◆ Stored data entries
*** Block opens ***
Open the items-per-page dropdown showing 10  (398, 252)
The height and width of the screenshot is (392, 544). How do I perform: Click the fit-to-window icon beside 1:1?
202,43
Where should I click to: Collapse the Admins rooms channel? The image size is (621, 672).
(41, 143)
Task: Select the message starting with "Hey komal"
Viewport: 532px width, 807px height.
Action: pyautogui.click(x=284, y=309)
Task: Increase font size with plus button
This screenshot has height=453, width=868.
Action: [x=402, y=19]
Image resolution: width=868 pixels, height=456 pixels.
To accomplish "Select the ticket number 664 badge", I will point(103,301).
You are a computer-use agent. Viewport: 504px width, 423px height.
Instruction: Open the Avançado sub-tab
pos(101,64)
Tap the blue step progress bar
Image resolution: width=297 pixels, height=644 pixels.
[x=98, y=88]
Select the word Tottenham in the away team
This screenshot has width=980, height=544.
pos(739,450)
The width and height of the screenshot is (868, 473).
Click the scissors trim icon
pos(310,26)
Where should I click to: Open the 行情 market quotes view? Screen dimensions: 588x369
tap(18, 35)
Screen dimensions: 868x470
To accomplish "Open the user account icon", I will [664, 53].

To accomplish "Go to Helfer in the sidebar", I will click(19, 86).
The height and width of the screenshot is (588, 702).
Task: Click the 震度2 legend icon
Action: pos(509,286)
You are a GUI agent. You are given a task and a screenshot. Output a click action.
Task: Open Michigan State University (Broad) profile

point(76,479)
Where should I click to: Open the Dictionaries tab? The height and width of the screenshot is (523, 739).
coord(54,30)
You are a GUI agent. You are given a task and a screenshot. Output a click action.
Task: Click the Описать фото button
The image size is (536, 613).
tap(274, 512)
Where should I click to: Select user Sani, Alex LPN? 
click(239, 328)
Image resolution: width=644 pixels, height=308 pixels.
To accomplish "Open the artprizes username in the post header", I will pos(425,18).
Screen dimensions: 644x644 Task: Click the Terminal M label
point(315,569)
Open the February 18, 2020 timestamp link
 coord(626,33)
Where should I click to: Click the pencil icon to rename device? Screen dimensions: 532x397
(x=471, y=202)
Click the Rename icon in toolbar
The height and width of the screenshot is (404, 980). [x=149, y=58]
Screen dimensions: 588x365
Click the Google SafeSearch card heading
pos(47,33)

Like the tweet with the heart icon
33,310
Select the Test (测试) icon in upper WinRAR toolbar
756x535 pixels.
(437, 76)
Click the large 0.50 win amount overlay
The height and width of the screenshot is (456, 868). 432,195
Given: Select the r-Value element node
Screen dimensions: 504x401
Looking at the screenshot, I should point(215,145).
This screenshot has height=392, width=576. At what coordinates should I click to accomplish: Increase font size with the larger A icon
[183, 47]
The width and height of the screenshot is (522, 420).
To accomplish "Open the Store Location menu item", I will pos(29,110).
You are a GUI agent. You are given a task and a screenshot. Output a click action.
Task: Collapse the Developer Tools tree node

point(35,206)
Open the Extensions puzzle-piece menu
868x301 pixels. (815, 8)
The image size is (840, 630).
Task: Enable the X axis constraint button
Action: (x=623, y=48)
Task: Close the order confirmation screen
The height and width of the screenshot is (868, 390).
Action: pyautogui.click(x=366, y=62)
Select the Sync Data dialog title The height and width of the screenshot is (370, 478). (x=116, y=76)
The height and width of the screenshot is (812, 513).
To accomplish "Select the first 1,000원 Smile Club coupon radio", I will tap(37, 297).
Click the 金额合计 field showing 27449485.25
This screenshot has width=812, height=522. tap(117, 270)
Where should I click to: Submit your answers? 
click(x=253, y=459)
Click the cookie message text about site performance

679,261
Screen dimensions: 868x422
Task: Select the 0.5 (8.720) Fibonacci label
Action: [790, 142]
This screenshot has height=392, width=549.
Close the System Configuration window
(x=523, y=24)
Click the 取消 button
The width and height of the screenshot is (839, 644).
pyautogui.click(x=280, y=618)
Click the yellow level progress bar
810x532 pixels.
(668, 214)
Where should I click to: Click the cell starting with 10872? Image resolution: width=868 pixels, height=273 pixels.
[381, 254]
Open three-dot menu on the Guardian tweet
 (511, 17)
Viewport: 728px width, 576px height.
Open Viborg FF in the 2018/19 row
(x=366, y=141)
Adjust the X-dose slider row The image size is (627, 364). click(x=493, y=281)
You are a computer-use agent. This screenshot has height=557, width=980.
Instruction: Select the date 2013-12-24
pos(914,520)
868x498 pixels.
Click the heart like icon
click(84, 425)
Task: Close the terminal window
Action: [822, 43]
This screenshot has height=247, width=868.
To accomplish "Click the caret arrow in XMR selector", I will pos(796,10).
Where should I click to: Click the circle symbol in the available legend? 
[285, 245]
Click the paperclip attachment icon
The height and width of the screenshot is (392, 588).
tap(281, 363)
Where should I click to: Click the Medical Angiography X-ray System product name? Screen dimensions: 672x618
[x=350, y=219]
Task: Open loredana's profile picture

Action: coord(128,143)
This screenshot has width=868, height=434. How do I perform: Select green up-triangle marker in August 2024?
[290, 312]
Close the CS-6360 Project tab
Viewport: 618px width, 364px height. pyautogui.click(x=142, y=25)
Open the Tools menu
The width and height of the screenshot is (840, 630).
*** Block closes ***
◆ What this task involves
Every entry above must be copied exactly.

◆ Answer section
Open the items-per-page dropdown showing 10  (398, 252)
The height and width of the screenshot is (392, 544). How do I perform: Click the fit-to-window icon beside 1:1?
202,43
Where should I click to: Collapse the Admins rooms channel? The image size is (621, 672).
(41, 143)
Task: Select the message starting with "Hey komal"
Viewport: 532px width, 807px height.
Action: pyautogui.click(x=284, y=309)
Task: Increase font size with plus button
This screenshot has height=453, width=868.
Action: [x=402, y=19]
Image resolution: width=868 pixels, height=456 pixels.
To accomplish "Select the ticket number 664 badge", I will point(103,301).
You are a computer-use agent. Viewport: 504px width, 423px height.
Instruction: Open the Avançado sub-tab
pos(101,64)
Tap the blue step progress bar
Image resolution: width=297 pixels, height=644 pixels.
[x=98, y=88]
Select the word Tottenham in the away team
This screenshot has width=980, height=544.
pos(739,450)
The width and height of the screenshot is (868, 473).
Click the scissors trim icon
pos(310,26)
Where should I click to: Open the 行情 market quotes view? Screen dimensions: 588x369
tap(18, 35)
Screen dimensions: 868x470
To accomplish "Open the user account icon", I will [664, 53].

To accomplish "Go to Helfer in the sidebar", I will click(19, 86).
The height and width of the screenshot is (588, 702).
Task: Click the 震度2 legend icon
Action: pos(509,286)
You are a GUI agent. You are given a task and a screenshot. Output a click action.
Task: Open Michigan State University (Broad) profile

point(76,479)
Where should I click to: Open the Dictionaries tab? The height and width of the screenshot is (523, 739).
coord(54,30)
You are a GUI agent. You are given a task and a screenshot. Output a click action.
Task: Click the Описать фото button
The image size is (536, 613).
tap(274, 512)
Where should I click to: Select user Sani, Alex LPN? 
click(239, 328)
Image resolution: width=644 pixels, height=308 pixels.
To accomplish "Open the artprizes username in the post header", I will pos(425,18).
Screen dimensions: 644x644 Task: Click the Terminal M label
point(315,569)
Open the February 18, 2020 timestamp link
 coord(626,33)
Where should I click to: Click the pencil icon to rename device? Screen dimensions: 532x397
(x=471, y=202)
Click the Rename icon in toolbar
The height and width of the screenshot is (404, 980). [x=149, y=58]
Screen dimensions: 588x365
Click the Google SafeSearch card heading
pos(47,33)

Like the tweet with the heart icon
33,310
Select the Test (测试) icon in upper WinRAR toolbar
756x535 pixels.
(437, 76)
Click the large 0.50 win amount overlay
The height and width of the screenshot is (456, 868). 432,195
Given: Select the r-Value element node
Screen dimensions: 504x401
Looking at the screenshot, I should point(215,145).
This screenshot has height=392, width=576. At what coordinates should I click to accomplish: Increase font size with the larger A icon
[183, 47]
The width and height of the screenshot is (522, 420).
To accomplish "Open the Store Location menu item", I will pos(29,110).
You are a GUI agent. You are given a task and a screenshot. Output a click action.
Task: Collapse the Developer Tools tree node

point(35,206)
Open the Extensions puzzle-piece menu
868x301 pixels. (815, 8)
The image size is (840, 630).
Task: Enable the X axis constraint button
Action: (x=623, y=48)
Task: Close the order confirmation screen
The height and width of the screenshot is (868, 390).
Action: pyautogui.click(x=366, y=62)
Select the Sync Data dialog title The height and width of the screenshot is (370, 478). (x=116, y=76)
The height and width of the screenshot is (812, 513).
To accomplish "Select the first 1,000원 Smile Club coupon radio", I will tap(37, 297).
Click the 金额合计 field showing 27449485.25
This screenshot has width=812, height=522. tap(117, 270)
Where should I click to: Submit your answers? 
click(x=253, y=459)
Click the cookie message text about site performance

679,261
Screen dimensions: 868x422
Task: Select the 0.5 (8.720) Fibonacci label
Action: [790, 142]
This screenshot has height=392, width=549.
Close the System Configuration window
(x=523, y=24)
Click the 取消 button
The width and height of the screenshot is (839, 644).
pyautogui.click(x=280, y=618)
Click the yellow level progress bar
810x532 pixels.
(668, 214)
Where should I click to: Click the cell starting with 10872? Image resolution: width=868 pixels, height=273 pixels.
[381, 254]
Open three-dot menu on the Guardian tweet
 (511, 17)
Viewport: 728px width, 576px height.
Open Viborg FF in the 2018/19 row
(x=366, y=141)
Adjust the X-dose slider row The image size is (627, 364). click(x=493, y=281)
You are a computer-use agent. This screenshot has height=557, width=980.
Instruction: Select the date 2013-12-24
pos(914,520)
868x498 pixels.
Click the heart like icon
click(84, 425)
Task: Close the terminal window
Action: [822, 43]
This screenshot has height=247, width=868.
To accomplish "Click the caret arrow in XMR selector", I will pos(796,10).
Where should I click to: Click the circle symbol in the available legend? 
[285, 245]
Click the paperclip attachment icon
The height and width of the screenshot is (392, 588).
tap(281, 363)
Where should I click to: Click the Medical Angiography X-ray System product name? Screen dimensions: 672x618
[x=350, y=219]
Task: Open loredana's profile picture

Action: coord(128,143)
This screenshot has width=868, height=434. How do I perform: Select green up-triangle marker in August 2024?
[290, 312]
Close the CS-6360 Project tab
Viewport: 618px width, 364px height. pyautogui.click(x=142, y=25)
Open the Tools menu
The width and height of the screenshot is (840, 630).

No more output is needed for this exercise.